I was letting the stress and pressure of being a new mom scramble my brain and build a mountain of anxiety that was taking over. What I needed was to take a deep breath, remind myself that whatever perceived "problem" I was trying to figure out with my daughter at that moment was not life threatening, and listen to my partner. In order to have a stable marriage — a marriage that could withstand raising kids for the next 20 years — both of us needed to feel heard. I needed to slow down long enough to listen to my partner and value what he was saying to me.
This, of course, was great practice for slowing down and listening to my child, which I think makes me a better parent. Life gets busy, phones get tempting, and dishes always seem to be in need of washing. But my baby girl is only going to be little once, and I want her memory of her mom to be that I was able to fully listen to her when she needed me. I don't want her memory of me to be distracted, with whatever busy-ness was scrambling my brain that day.
I needed to slow down long enough to listen to my partner and value what he was saying to me.
I'm not aiming to be a perfect mom, but I want to be the kind of mom who listens to her kids — and I mean really listens — to what her children are telling, her even when they aren't saying certain words out loud.
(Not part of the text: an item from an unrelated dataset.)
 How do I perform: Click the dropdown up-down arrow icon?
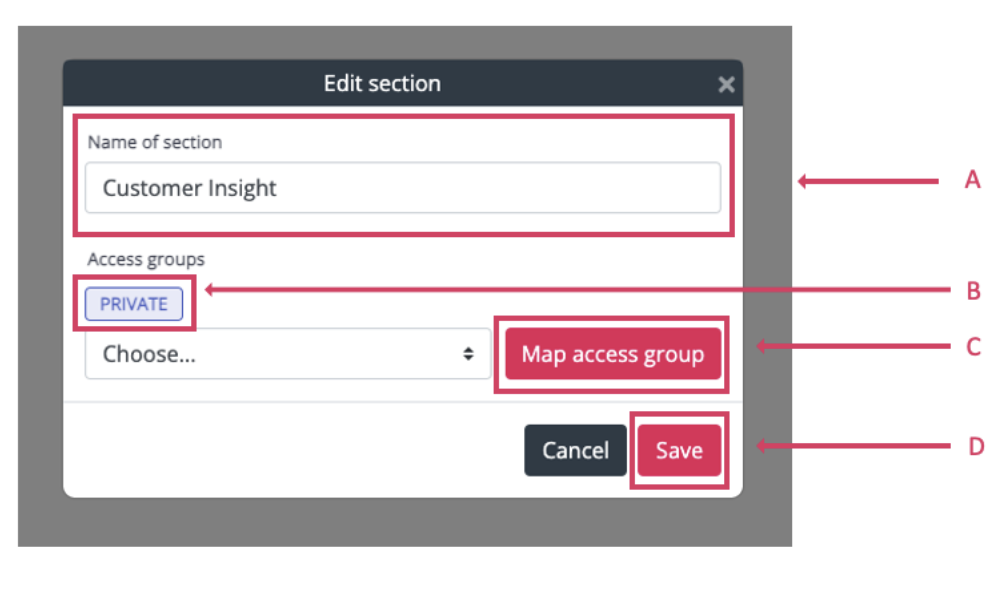[467, 354]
There have been times already in my daughter's young life when I realize I've been answering the wrong question for scolding her for something she wasn't even doing wrong, simply because my head was in the wrong place. I know I won't be able to eliminate that sort of thing completely, but I want to strive to do it less often.
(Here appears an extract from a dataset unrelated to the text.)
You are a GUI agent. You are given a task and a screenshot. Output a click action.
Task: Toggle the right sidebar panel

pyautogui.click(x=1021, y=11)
I have many memories of my parents when I was growing up, and most of them involve them busily working on something or even listening to the radio while they made dinner. I don't have memories of them being too distracted to listen to my questions or concerns or worries, though. I don't have memories of them with their faces in screens or even watching television. If my dad was reading a book, he would always answer the minute I asked him some pressing question. And when I really needed either or both of them to listen, I got their full, undivided attention.
That's the kind of memories I want my daughter, and now her brother, to have. That's the kind of parent I want my kids to recall when they think back on their lives. That's the kind of mother I know I can be, if I just stop and take the time to really listen to those who matter most.